Case Mahan “In the Round”
for Undermain , November 2024
By Ryan Filchak
Robed in holy white, a high school color guard stands in formation behind a soccer goal. Relatives and supporters look from the bleachers at the marching band on the field. It feels hot. The print perspires. As with all images in Case Mahan’s exhibition “In the Round,” this scene is untitled, this place is nowhere, but for those familiar, we can hear the bleachers creak and the snare drums crack.

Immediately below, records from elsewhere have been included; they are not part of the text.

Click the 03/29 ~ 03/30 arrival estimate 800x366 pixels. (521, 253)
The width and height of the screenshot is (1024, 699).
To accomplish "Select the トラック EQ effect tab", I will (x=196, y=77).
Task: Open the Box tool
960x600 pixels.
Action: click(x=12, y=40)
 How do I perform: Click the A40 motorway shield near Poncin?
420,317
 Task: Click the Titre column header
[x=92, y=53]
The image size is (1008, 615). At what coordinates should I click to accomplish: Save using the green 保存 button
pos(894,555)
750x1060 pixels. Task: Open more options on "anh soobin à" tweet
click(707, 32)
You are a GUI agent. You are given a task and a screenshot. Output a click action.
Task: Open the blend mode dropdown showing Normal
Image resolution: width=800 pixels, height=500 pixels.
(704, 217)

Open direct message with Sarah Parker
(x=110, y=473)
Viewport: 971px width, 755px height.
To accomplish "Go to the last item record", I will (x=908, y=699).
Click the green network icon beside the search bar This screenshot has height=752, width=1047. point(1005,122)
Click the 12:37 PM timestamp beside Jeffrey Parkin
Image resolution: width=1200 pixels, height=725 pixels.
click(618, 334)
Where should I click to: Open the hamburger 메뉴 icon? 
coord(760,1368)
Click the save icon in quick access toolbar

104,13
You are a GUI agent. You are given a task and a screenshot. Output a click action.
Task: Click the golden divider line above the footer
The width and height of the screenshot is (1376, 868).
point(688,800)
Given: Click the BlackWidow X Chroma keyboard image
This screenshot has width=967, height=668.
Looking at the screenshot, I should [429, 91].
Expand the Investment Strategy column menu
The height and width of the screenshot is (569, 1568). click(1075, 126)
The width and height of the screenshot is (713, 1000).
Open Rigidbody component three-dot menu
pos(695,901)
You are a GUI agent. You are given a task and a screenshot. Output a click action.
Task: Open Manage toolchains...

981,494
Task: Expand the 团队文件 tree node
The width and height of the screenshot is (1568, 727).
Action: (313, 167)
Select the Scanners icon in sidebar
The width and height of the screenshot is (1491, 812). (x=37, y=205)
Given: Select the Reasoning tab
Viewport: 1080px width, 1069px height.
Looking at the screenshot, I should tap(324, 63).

Taken over four years with pocketable cameras, Mahan’s photography uses place as the prompt, in this instance Lexington, KY, and little else. The subjects range from landscapes to portraits, animals to children, impersonal to intimate, a survey of small-town living. It is a simple idea on paper, but when one considers the long list of emotions (fear, curiosity, joy…) evoked by these black and white, right now, images on film, this direct and simple approach clears a path for a lovingly honest and complex, albeit abbreviated, personal history packed with mystery and tender nuance. As the exhibition text, written by Whitney Baker asserts, this is Lexington “live and liminal” and although Mahan’s subjects sometimes lack identification, they do not want for character.
Double exposed, interrupted by water and light, or the bug jar in your small hands, Mahan is getting your good side when you don’t suspect it. One such subject wears a tweed jacket, a rolled bandanna tied around his neck, an ink pen in the breast pocket, and with two hands, one on each side of the brim, he holds his hat in front of his face. Caught either during placement or removal, the viewer wonders if the gentleman knew he was photographed.
Despite the candor of the moment, this image shares a lineage with fellow Bluegrass- based cameraman Guy Mendes and his portrait from 1970 of a friend, shutterbug, and former Lexington Camera Club President Ralph Eugene Meatyard. In this instance, framed by a door open to the outside, the subject stands just beyond an abandoned farmhouse backdropped by trees and brush, his eyes closed, looking towards the sky, seemingly caught between heaven and hell, waiting for judgment. Geography and format aside, Mendes and Mahan are portraitists who convey a deeply trusting and familial respect for their subjects and demonstrate graceful hospitality through their archival observations.
When mentioning these men, there is the temptation to place Mahan in the seat of the heir apparent to a grand and traceable art history of picture takers Meatyard and Mendes represent, but that’s not fair to say. To engage in such pressured placement betrays the kindness shown in these images for small things, and quiet time with monumentally dense stories we will never truly understand. May this new chapter never end.
Case Mahan “In the Round” is on view through Sept. 14 at Institute 193, 215 N. Limestone St., Lexington, Kentucky.